Il medico siciliano, che non ha fatto alcun cenno a una possibile terapia, ha anche prodotto uno studio in merito all’elevata differenza di decessi avvenuti nel Nord Italia rispetto al Meridione. Un’indagine che spiegherebbe le differenze regionali (come ad esempio Veneto, Trentino e Valle D’Aosta)  rispetto la Lombardia, dove Loria avrebbe individuato una sostanza che verrebbe toccata dalla reazione biochimica trattata nella sua ricerca. Sarebbe sufficiente un semplice test per verificare non soltanto il fattore ambientale che ha causato l’immane tragedia nel Nord, ma anche per individuare e proteggere i soggetti che sarebbero più predisposti a sviluppare il Covid-19 con gravi conseguenze.  È paradossale che si sia arrivati a voler sperimentare farmaci dei quali si parla nei video diffusi dall’estero su Youtube, quasi ignorando – o facendo finta d’ignorare –   presupposti chimici da assioma sui quali non si può dissentire e lo studio condotto già mesi prima dell’epidemia sui farmaci ACE-inibitori e farmaci sartani.

Una ricerca molto complessa – quella di Loria – che mette in correlazione la molecola da lui studiata, la costituzione dell’atmosfera, la fascia di età pediatrica che quasi non sviluppa la malattia e la fascia di popolazione ipertesa che si ammala di più. Tutti dati verificati e verificabili con evidenze cliniche ed epidemiologiche, che poggiano su studi pubblicati con rigore scientifico, che potrebbero essere utili sia per la prevenzione, riuscendo ad individuare le fasce a rischio, che per arrivare a una terapia, bloccando, prima dell’ingresso cellulare i recettori che il virus va a toccare, per non farne partire la produzione (guarda il video).

Sarà una coincidenza quella che diversi studi – seppure in tempi e con aspetti diversi  – sembrano portare nella stessa direzione? Loria già nel mese di febbraio aveva esposto alcune teorie che oggi trovano conforto con le più recenti scoperte. Perché dunque avventurarsi in ricerche frazionate ed eterogenee con sperimentazioni di farmaci (v. il giapponese Avigan) per i quali non c’era alcuna evidenza scientifica  che curasse o prevenisse il Covid-19, anziché mantenere una linea di condotta univoca mettendo insieme tutto ciò che conosciamo di questo nuovo coronavirus perché si possa arrivare nel più breve tempo possibile – se non a un vaccino – a una cura?

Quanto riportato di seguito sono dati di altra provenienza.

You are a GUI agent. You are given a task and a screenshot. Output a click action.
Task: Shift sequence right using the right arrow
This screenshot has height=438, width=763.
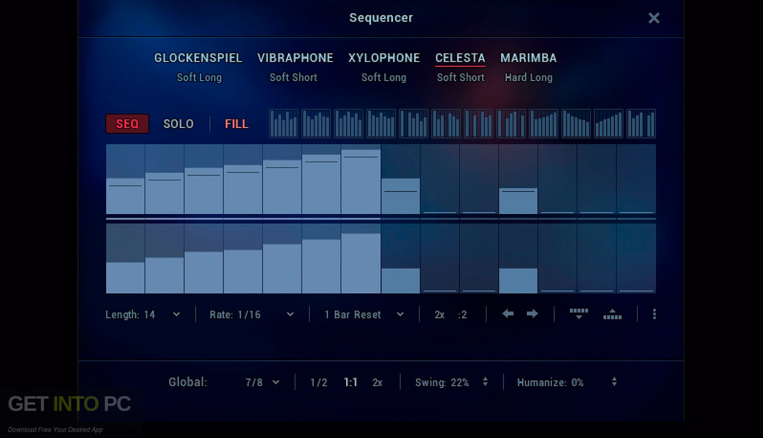(532, 314)
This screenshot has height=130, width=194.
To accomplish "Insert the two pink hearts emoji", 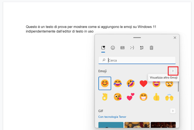I will pos(130,96).
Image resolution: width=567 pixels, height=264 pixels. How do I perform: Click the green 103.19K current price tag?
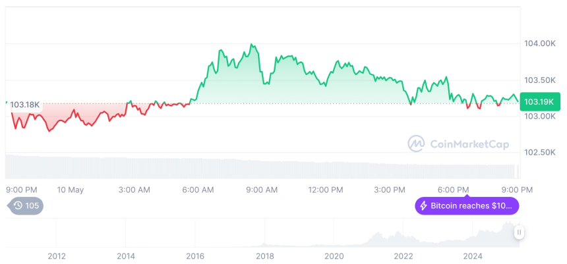pyautogui.click(x=539, y=102)
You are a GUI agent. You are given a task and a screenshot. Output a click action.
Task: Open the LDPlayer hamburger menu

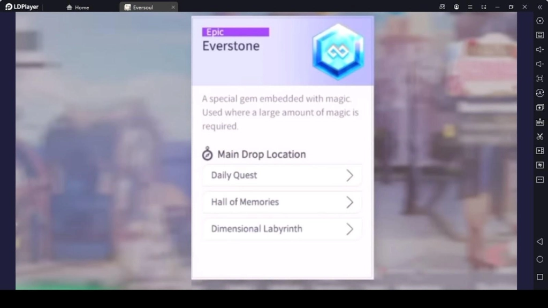(469, 7)

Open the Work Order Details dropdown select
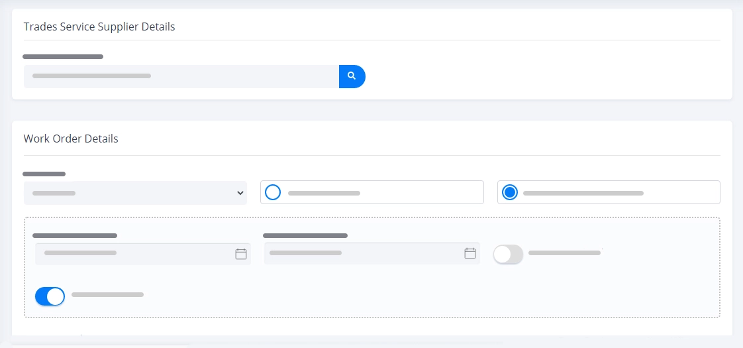point(135,193)

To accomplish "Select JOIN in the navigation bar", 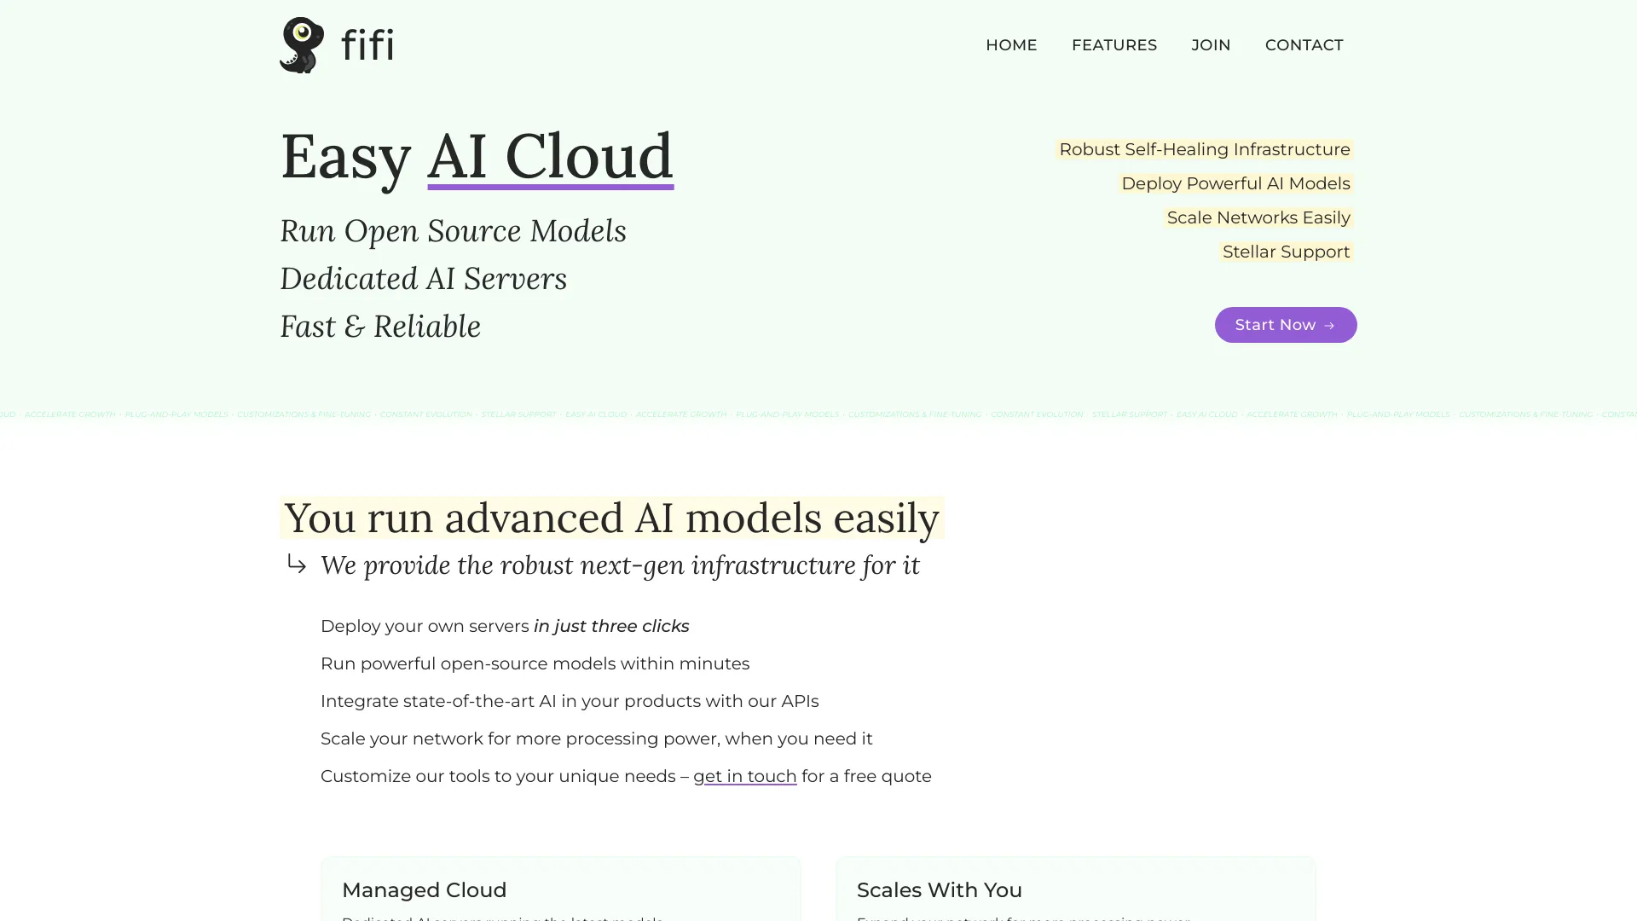I will pos(1211,45).
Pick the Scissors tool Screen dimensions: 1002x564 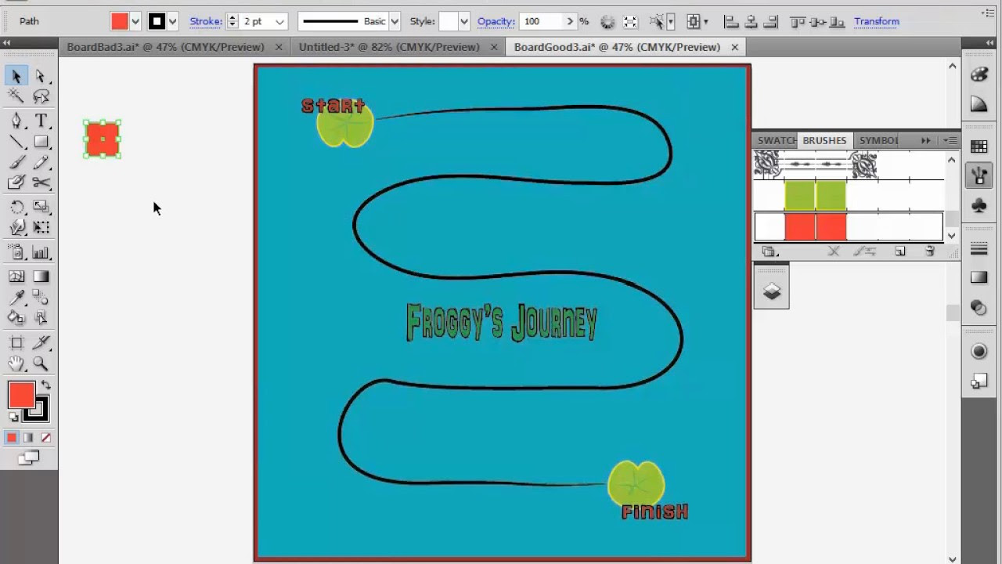coord(41,183)
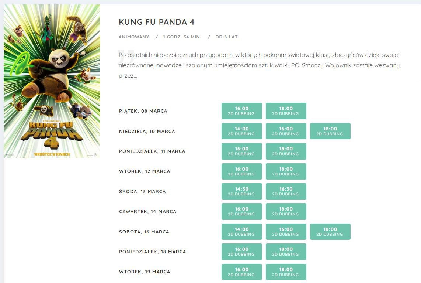Image resolution: width=421 pixels, height=283 pixels.
Task: Select Friday 08 March 16:00 showing
Action: (x=241, y=111)
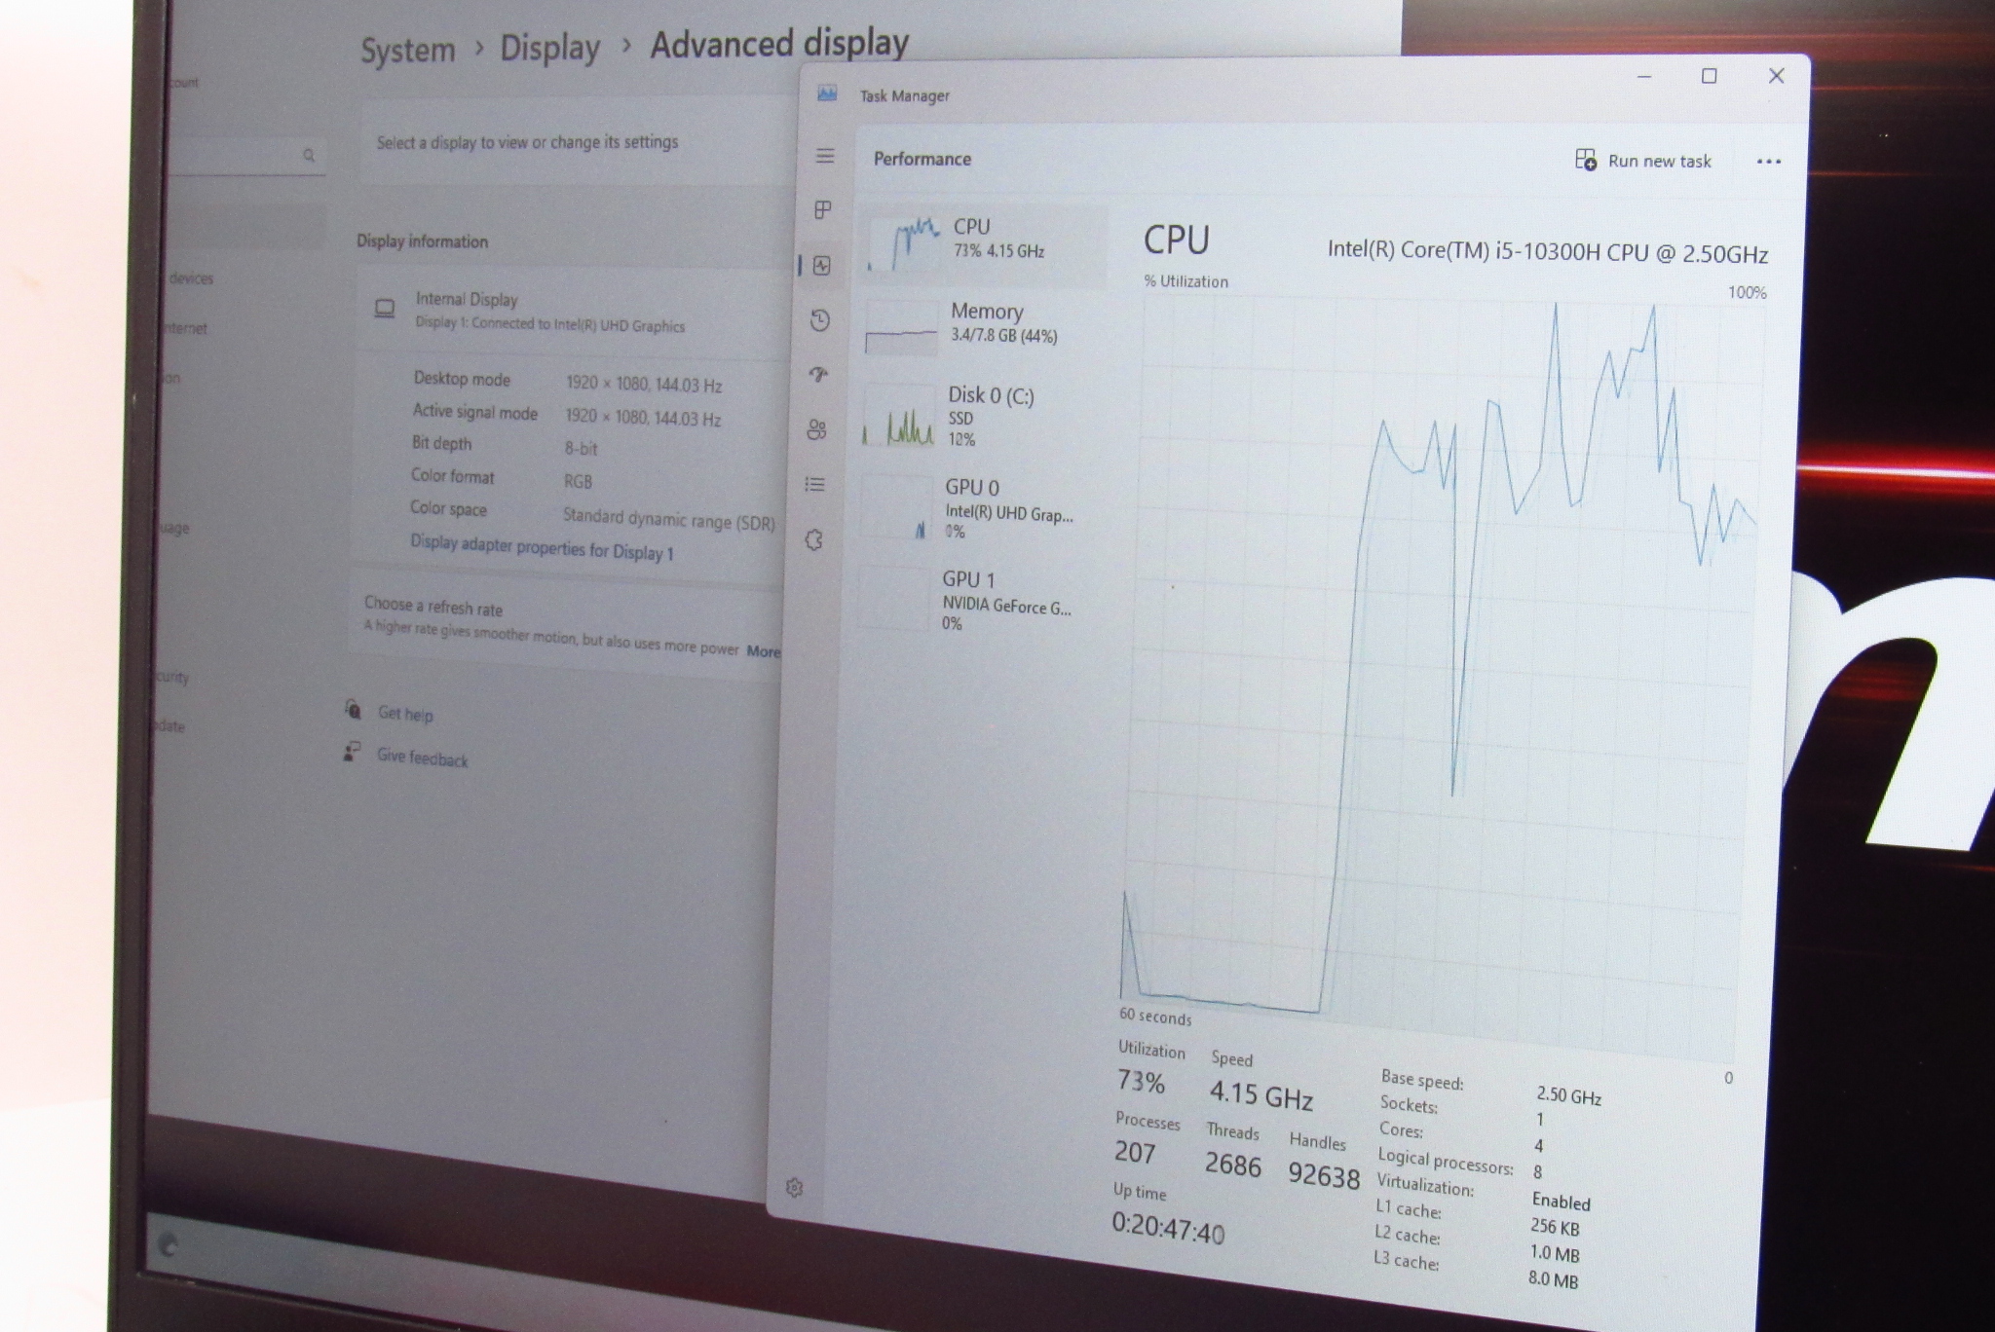Open the Services page icon
The width and height of the screenshot is (1995, 1332).
pos(814,540)
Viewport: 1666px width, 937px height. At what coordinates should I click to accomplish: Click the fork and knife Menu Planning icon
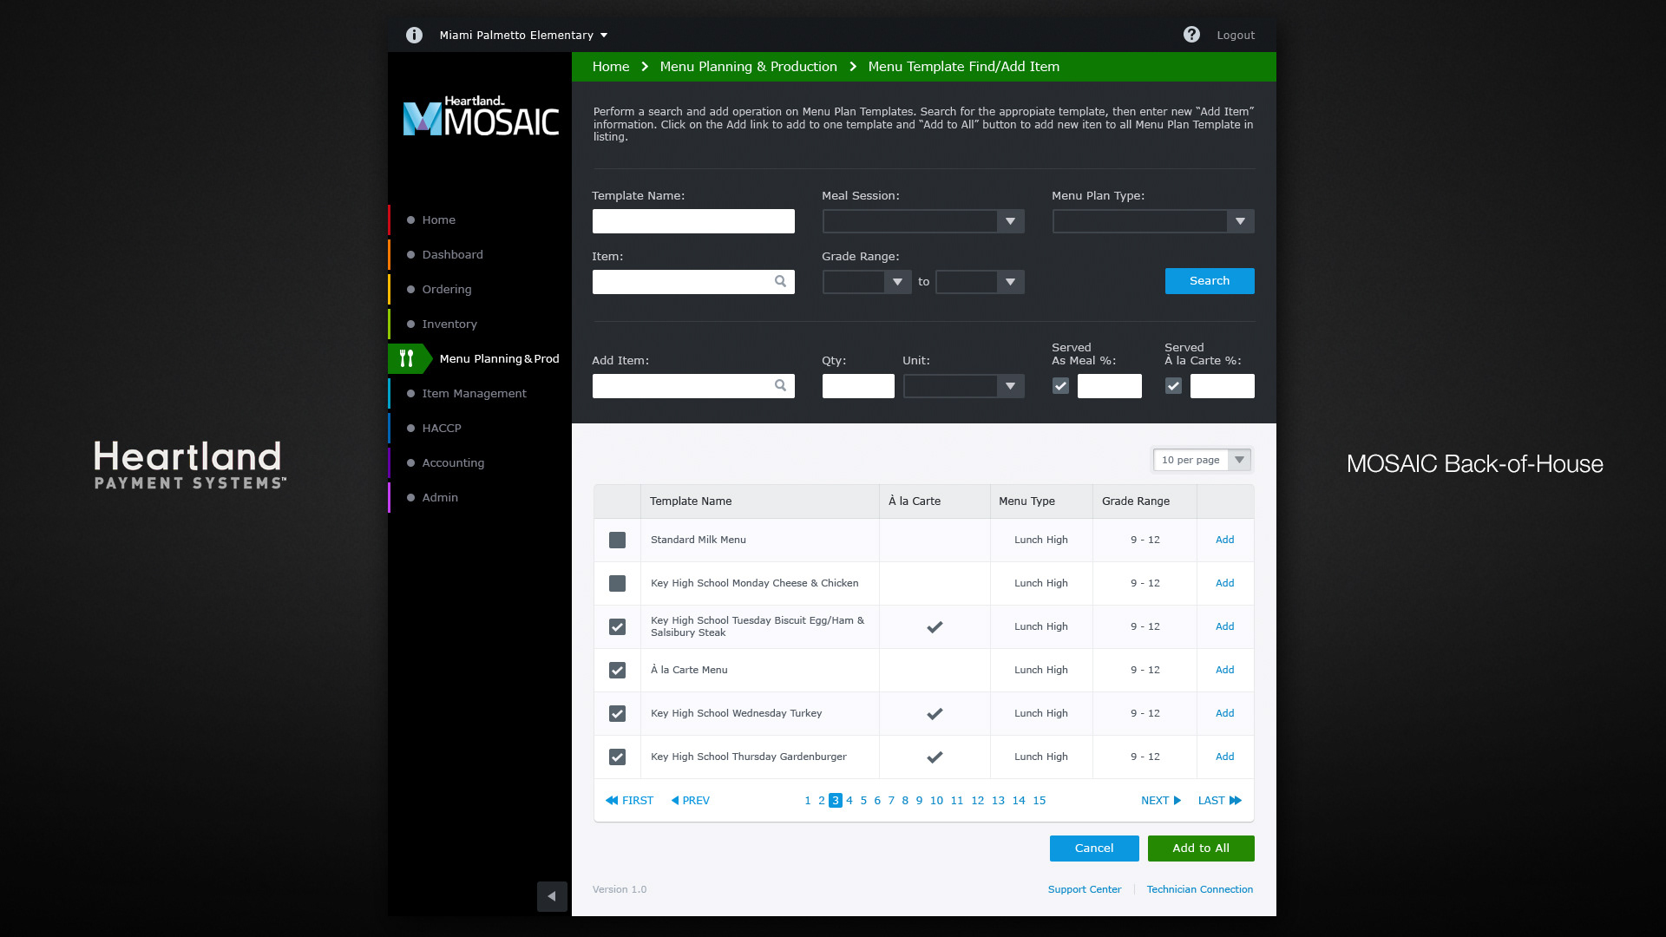point(406,358)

L’ultima notizia è quella di poche ore fa che vede una terapia anticoronavirus progettata in Italia e prenotata da ospedali americani pronti a sperimentarla. nordamericani e canadesi, diversi pazienti sono pronti a provarla. A metterla a punto un gruppo di ricerca coordinato dal professor Giacomo Rossi, che partito dal coronavirus del gatto è arrivato a un protocollo di cura per gli esseri umani.

Anche in questo caso, è stato evidenziato che il nuovo virus presenta un numero maggiore di legami con i siti di Ace2, che utilizza per entrare nelle cellule del polmone, dell’apparato digerente e del tratto genito-urinario dell’uomo.

Un’analisi che conferma quanto già scoperto e sostenuto da Francesco Loria fin dal mese di febbraio.

Mentre i medici in prima linea si confrontano per arrivare a una soluzione, parte del mondo scientifico (in particolare quella che può permettersi di inondare l’informazione con le proprie teorie) alla stregua di quello calcistico e di quello politico, sembra dividersi in tifoserie da stadio. Più che la ricerca della soluzione, pare debba prevalere l’acquisizione del merito o quantomeno l’imprimatur  di questo o quel professorone, poco importa che siamo in presenza di circa 20.000 morti a seguito di questa epidemia.